NVIDIA has developed an impressive new large language model called Nemotron-4 15B. With 15 billion parameters, it was trained on a massive dataset of 8 trillion tokens spanning English text, text in 53 other languages, and code in 43 programming languages. The result is a highly capable general-purpose model that demonstrates strong performance across a wide range of natural language and coding tasks.

Nemotron-4 15B

Comparison of Nemotron-4 15B across seven evaluation areas against similarly sized models.

Links

Key performance results

Nemotron-4 15B was evaluated on several categories of downstream tasks:

  • Commonsense reasoning (0-shot): On a suite of tasks like SIQA, ARC, PIQA, Winogrande, and Hellaswag, Nemotron-4 achieved the highest average score of 73.4% compared to other models of similar size.
  • Popular aggregated benchmarks: Nemotron-4 attained a score of 58.7% on the challenging Big-Bench Hard (BBH) benchmark, nearly 7% higher than the closest similarly-sized model. On the MMLU benchmark, it scored a highly competitive 64.2%.
  • Math: Nemotron-4 achieved a score of 46.0% on the GSM8K math word problem dataset, on par with the 7B parameter Gemma model and significantly outperforming larger models like LLaMA-2 13B/34B.
  • Code: on the HumanEval and MBPP coding task benchmarks, Nemotron-4 attained scores of 31.6% and 40.6% respectively. This is competitive with the 14B parameter QWEN model and superior to Mistral 7B and LLaMA-2 13B/34B.
Data distribution Nemotron-4

Data distribution of the 43 programming languages used for pre-training.

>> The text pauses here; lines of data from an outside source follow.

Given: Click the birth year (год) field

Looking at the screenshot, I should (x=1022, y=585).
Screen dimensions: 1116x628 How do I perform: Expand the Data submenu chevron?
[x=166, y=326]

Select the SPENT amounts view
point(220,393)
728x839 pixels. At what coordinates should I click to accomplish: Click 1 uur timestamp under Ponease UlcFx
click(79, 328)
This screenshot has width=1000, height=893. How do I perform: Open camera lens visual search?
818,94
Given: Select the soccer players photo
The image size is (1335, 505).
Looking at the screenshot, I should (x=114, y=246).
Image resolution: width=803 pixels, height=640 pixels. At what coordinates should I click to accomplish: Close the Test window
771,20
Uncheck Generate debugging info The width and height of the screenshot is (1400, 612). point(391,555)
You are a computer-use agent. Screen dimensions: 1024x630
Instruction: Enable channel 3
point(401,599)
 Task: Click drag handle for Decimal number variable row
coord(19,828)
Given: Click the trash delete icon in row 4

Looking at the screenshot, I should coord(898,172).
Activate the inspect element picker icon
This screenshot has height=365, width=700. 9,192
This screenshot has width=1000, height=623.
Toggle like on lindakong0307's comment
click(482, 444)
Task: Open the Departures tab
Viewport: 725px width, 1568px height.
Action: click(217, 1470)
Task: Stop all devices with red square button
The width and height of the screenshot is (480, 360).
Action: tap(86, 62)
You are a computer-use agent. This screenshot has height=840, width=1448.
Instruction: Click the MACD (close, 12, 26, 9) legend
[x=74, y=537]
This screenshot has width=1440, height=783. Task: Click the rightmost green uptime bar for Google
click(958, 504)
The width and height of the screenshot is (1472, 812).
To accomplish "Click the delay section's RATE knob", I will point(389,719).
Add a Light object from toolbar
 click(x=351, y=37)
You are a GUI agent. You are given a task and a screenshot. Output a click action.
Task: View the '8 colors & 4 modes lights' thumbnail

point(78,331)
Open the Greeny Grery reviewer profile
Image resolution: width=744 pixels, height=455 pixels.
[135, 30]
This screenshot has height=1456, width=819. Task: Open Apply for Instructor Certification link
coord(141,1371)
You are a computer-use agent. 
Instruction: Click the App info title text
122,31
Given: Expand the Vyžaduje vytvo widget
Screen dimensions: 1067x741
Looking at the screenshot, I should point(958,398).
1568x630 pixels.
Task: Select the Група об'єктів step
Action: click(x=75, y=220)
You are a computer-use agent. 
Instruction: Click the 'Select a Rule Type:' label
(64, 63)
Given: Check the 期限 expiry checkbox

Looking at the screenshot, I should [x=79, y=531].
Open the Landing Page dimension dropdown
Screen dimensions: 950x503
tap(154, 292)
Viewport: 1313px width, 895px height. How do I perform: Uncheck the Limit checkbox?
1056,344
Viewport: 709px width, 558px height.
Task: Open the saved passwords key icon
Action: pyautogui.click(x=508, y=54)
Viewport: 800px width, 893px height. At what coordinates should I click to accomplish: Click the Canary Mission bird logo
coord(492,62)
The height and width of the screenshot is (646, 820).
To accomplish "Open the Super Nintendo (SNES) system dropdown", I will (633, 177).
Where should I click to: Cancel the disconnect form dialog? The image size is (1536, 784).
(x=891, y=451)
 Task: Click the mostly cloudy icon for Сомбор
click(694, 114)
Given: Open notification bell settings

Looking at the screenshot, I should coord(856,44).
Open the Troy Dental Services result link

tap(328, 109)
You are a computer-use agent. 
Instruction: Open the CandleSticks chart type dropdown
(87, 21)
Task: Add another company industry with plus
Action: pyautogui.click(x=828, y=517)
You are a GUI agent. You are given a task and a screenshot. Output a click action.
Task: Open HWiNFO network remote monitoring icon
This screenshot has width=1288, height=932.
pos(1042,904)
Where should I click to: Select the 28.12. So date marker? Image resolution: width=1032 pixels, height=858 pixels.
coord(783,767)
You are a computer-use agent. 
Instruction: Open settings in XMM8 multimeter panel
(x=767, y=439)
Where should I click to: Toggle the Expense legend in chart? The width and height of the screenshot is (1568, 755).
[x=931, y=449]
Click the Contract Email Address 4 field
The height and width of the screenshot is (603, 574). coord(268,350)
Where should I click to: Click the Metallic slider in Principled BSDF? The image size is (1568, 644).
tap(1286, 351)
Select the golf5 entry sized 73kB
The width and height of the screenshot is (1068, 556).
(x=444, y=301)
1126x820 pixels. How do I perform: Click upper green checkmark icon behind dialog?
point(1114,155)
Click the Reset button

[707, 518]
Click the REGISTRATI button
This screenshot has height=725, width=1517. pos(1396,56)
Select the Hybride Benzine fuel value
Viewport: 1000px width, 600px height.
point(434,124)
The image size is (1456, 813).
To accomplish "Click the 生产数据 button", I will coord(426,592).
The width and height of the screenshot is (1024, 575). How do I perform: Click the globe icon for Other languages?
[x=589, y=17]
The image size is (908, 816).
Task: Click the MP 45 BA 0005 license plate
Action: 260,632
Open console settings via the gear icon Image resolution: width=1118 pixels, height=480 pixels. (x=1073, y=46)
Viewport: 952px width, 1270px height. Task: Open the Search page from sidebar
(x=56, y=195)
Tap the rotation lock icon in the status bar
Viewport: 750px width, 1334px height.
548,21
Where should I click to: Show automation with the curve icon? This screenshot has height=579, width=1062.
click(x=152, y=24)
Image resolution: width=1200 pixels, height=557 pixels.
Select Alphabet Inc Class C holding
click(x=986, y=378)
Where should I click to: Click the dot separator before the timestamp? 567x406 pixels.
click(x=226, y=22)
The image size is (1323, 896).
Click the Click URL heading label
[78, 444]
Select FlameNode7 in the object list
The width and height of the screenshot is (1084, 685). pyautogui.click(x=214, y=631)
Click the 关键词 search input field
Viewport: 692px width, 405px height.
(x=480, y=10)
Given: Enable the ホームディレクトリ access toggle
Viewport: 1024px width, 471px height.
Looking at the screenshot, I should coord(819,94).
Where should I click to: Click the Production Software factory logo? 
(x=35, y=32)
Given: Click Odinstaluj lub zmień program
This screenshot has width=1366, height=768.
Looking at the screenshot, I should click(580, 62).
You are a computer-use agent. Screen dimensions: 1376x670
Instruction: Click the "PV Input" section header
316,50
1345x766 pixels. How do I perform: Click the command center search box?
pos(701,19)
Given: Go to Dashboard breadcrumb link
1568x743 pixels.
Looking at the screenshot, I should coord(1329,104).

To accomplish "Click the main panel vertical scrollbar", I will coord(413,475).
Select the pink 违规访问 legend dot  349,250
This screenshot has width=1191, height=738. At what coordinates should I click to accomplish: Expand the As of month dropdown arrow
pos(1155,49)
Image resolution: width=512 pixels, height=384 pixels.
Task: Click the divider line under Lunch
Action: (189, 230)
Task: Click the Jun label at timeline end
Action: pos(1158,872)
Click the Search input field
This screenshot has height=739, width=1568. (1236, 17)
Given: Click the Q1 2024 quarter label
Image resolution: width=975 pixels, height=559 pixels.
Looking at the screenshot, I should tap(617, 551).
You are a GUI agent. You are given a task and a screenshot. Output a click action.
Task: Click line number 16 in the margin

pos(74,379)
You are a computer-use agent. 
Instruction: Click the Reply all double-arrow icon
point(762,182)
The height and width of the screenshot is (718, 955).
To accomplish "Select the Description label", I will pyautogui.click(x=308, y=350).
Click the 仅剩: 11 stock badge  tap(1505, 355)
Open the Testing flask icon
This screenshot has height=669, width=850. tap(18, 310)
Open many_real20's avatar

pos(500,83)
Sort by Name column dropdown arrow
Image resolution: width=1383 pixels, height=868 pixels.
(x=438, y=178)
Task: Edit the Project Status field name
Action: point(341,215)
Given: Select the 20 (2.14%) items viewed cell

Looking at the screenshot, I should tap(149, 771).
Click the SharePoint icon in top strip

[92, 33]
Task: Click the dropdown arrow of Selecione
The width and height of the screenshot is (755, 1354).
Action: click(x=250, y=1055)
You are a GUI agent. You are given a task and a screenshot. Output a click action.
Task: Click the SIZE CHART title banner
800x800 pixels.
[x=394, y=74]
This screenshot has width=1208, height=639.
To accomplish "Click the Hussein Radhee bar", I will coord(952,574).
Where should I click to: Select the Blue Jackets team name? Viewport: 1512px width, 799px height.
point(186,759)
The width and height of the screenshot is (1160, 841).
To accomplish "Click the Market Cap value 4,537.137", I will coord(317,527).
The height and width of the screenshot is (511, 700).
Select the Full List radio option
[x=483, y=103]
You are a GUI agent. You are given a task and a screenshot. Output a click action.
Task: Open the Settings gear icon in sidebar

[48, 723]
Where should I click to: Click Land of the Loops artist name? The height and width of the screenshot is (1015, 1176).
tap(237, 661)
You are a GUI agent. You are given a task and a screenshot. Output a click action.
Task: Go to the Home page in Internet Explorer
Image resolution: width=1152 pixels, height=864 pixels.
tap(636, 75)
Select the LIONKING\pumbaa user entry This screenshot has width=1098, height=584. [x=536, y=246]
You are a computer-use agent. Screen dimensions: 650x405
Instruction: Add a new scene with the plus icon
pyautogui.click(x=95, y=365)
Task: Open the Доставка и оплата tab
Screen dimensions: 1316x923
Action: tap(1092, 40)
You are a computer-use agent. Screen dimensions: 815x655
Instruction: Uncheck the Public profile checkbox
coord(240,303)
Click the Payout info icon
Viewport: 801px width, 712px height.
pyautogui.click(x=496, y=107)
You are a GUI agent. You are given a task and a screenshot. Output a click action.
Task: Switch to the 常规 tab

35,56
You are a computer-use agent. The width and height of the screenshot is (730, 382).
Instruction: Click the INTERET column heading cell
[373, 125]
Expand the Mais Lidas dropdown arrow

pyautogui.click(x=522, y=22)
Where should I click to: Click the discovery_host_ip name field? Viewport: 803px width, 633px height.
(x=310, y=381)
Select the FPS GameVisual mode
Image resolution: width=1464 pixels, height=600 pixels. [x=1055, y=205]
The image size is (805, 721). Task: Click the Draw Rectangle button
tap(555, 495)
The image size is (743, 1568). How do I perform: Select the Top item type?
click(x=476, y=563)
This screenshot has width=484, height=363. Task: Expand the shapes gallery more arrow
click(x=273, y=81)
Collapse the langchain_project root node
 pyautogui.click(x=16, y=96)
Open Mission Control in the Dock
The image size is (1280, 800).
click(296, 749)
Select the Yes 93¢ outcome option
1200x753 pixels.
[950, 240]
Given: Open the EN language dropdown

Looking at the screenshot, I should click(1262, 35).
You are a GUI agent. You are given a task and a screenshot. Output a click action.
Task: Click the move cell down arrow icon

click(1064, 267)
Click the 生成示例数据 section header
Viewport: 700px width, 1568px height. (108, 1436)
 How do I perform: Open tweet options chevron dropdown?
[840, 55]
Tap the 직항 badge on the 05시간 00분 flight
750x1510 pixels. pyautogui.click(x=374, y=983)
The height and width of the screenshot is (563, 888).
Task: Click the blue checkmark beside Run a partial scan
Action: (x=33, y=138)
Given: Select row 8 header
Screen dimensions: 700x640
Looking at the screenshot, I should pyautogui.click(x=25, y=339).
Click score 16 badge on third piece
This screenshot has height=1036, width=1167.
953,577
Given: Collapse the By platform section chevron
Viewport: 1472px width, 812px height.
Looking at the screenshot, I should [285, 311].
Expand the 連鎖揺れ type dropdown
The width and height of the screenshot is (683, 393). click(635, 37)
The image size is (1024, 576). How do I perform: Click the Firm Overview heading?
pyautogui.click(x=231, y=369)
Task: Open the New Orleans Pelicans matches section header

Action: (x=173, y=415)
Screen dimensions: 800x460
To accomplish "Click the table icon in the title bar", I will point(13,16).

In a comparison across 11 different programming languages, Nemotron-4 achieved the highest average score, outperforming both the code-specific 15B parameter Starcoder model and the 7B parameter Mistral model. It especially excelled on low-resource languages like Scala, Julia, and R.

  • Multilingual: Perhaps most impressively, Nemotron-4 demonstrated the best multilingual performance of any similarly-sized general purpose model. On the XCOPA multilingual classification task, it improved accuracy by nearly 12% in the 4-shot setting compared to the next best model.

On the challenging MGSM benchmark combining math and multilingual abilities, Nemotron-4 outscored the next best model by nearly 30%. And on the TyDiQA-GoldP multilingual question answering task, it achieved an average exact match score of 50.5%, significantly higher than both the 62B parameter PaLM model and other smaller models.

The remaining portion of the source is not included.